■ **DO THIS**
Please rewrite the records from the line that has "680x593 pixels. Task: Pick" through the end of the records, with "Survival" replaced by "Creative" and everything else unchanged. Leave the pictures out of your answer.

+===+

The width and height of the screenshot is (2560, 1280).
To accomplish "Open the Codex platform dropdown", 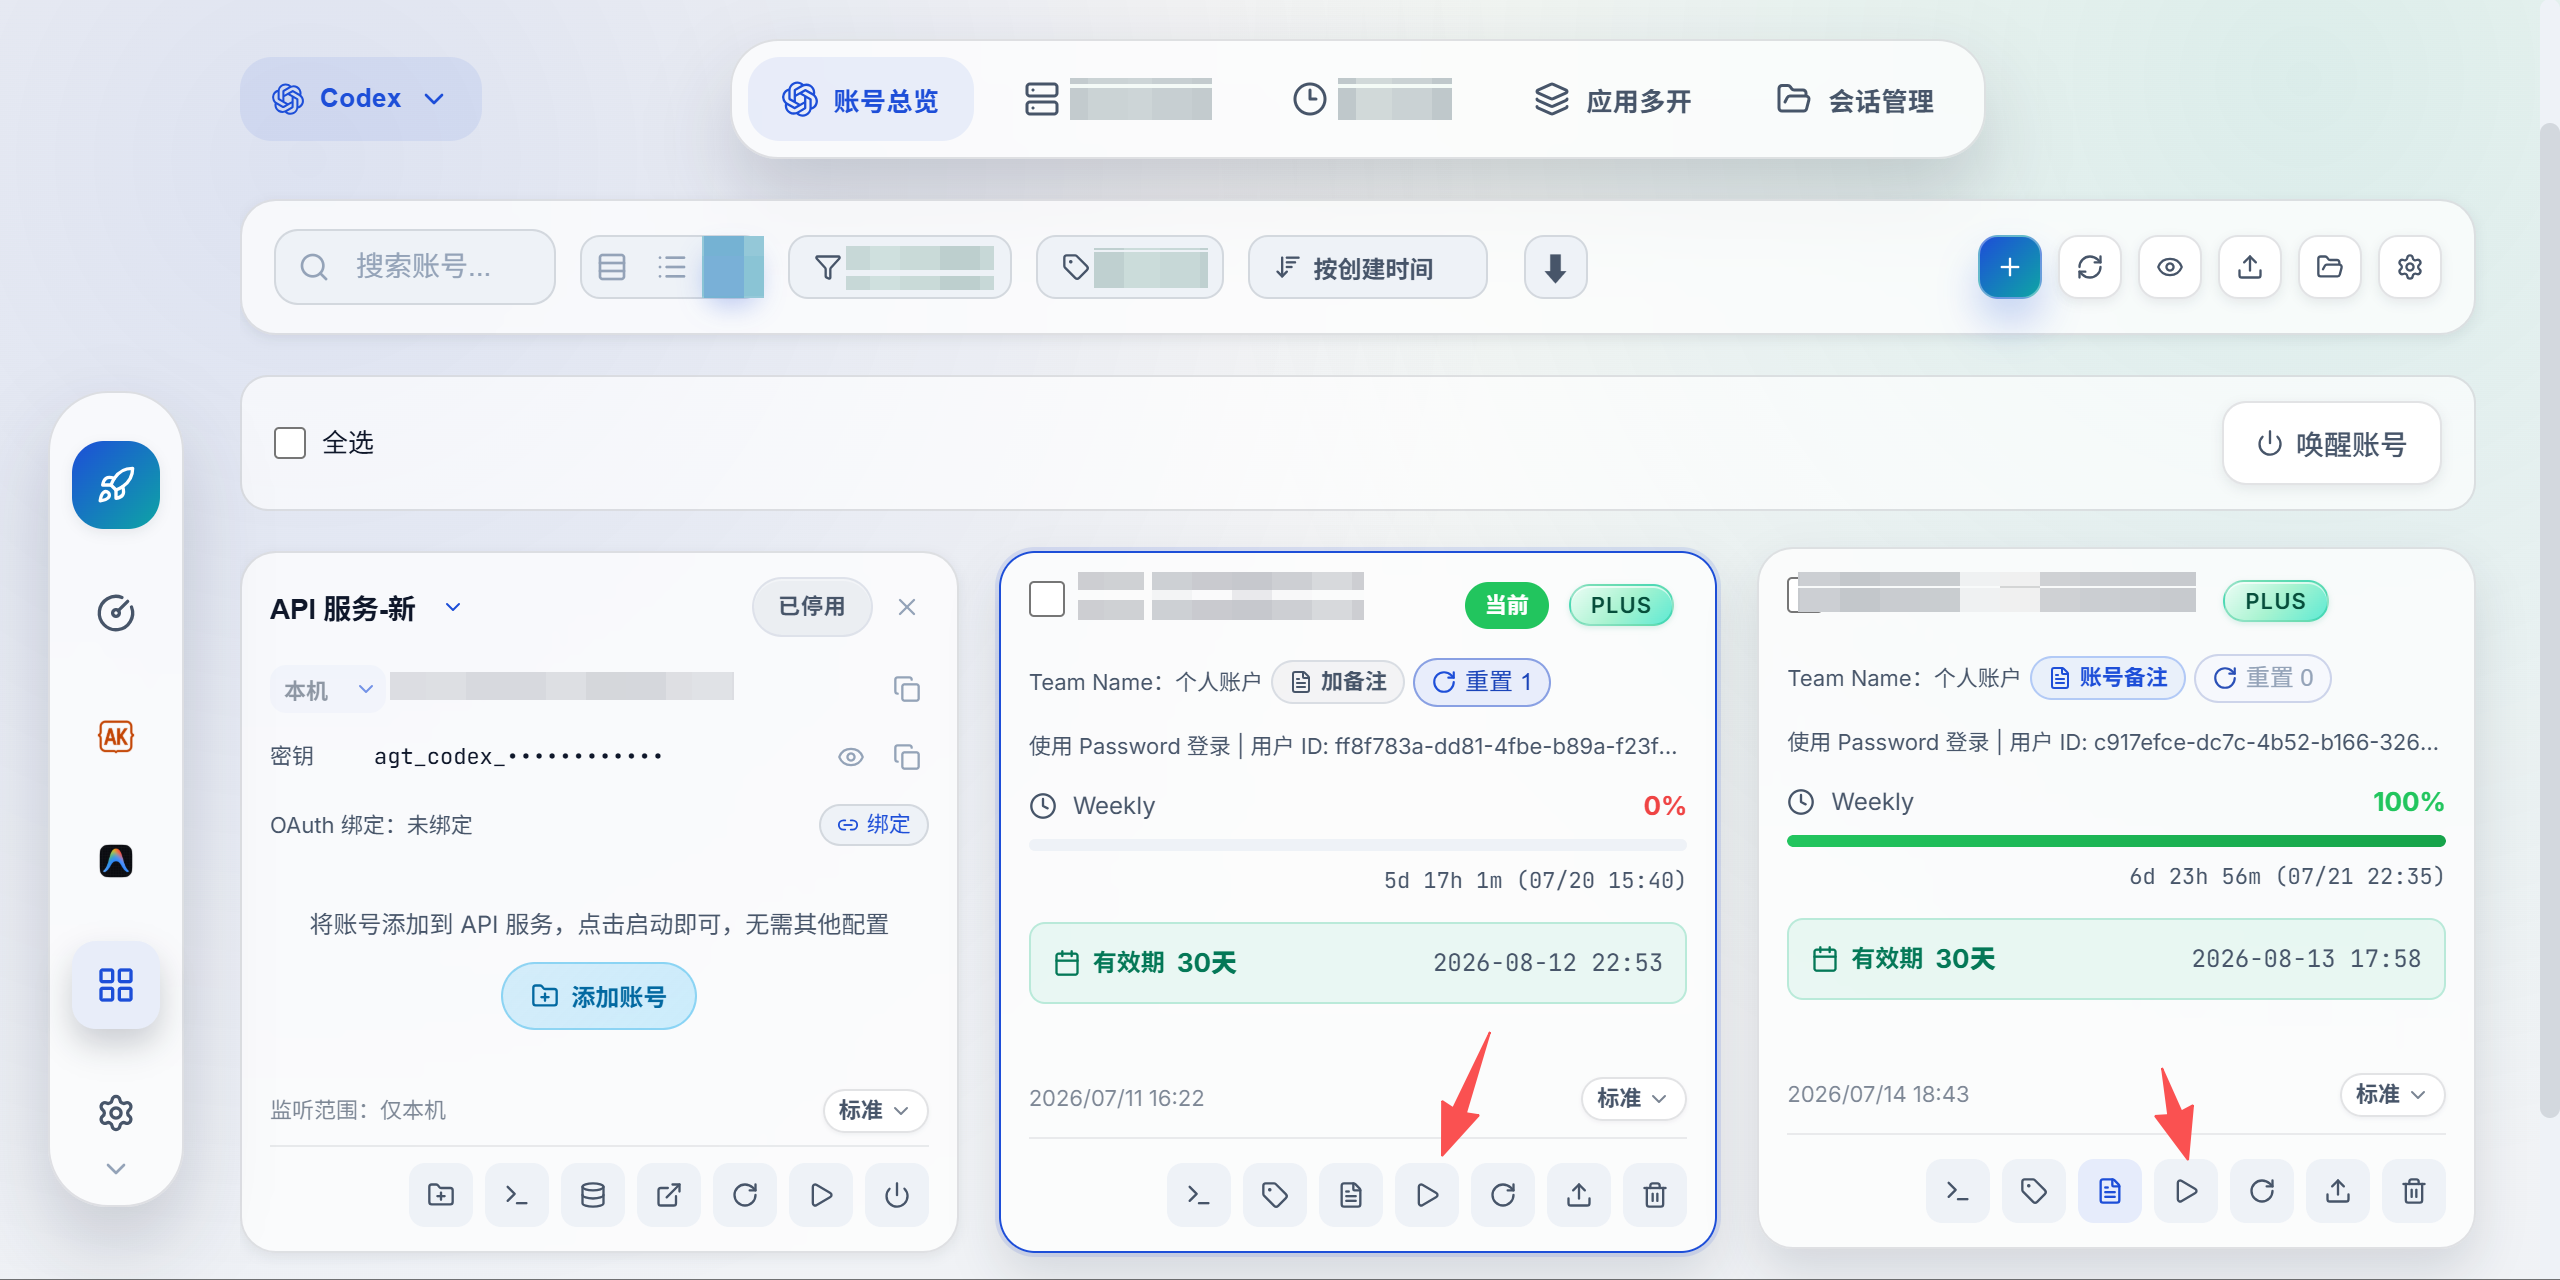I will tap(360, 98).
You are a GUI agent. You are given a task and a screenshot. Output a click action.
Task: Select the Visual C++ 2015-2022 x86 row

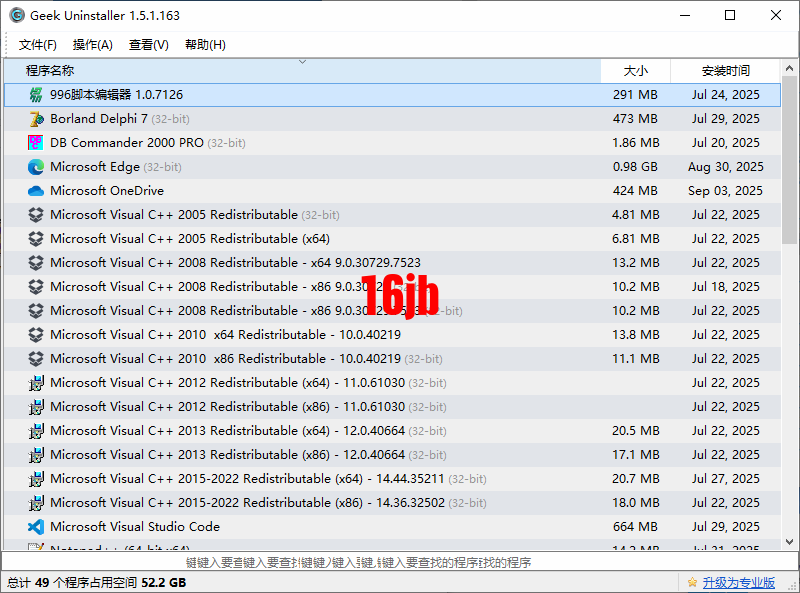pyautogui.click(x=300, y=503)
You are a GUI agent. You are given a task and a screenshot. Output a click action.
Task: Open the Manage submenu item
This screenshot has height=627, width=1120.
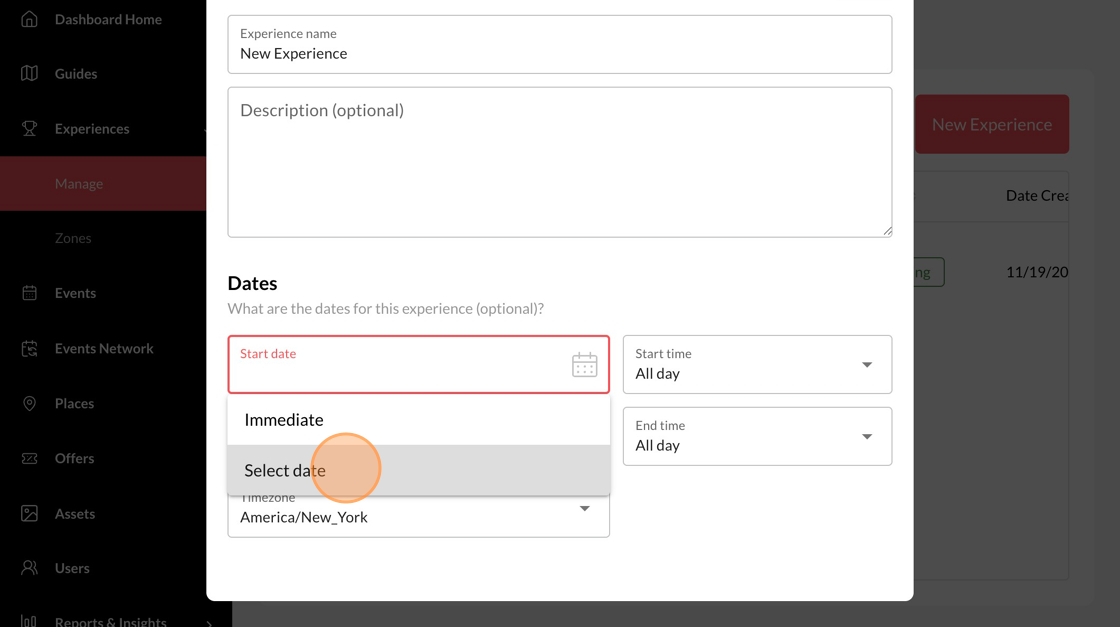[79, 184]
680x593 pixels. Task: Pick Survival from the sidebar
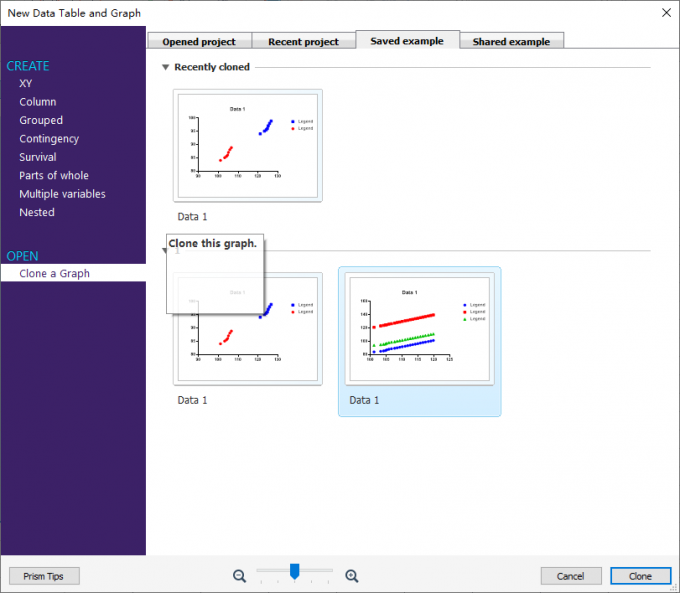point(38,157)
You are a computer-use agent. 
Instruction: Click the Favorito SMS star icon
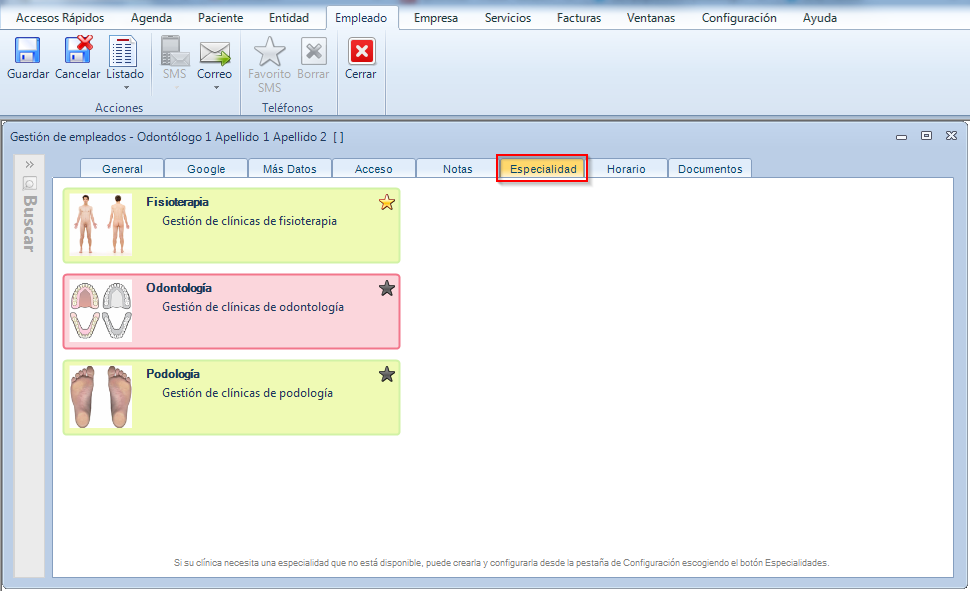269,52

+===+

■ **EXERCISE RESULT**
680x593 pixels. Task: Pick Creative from the sidebar
point(38,157)
You are a computer-use agent. 
Instruction: Click the Favorito SMS star icon
269,52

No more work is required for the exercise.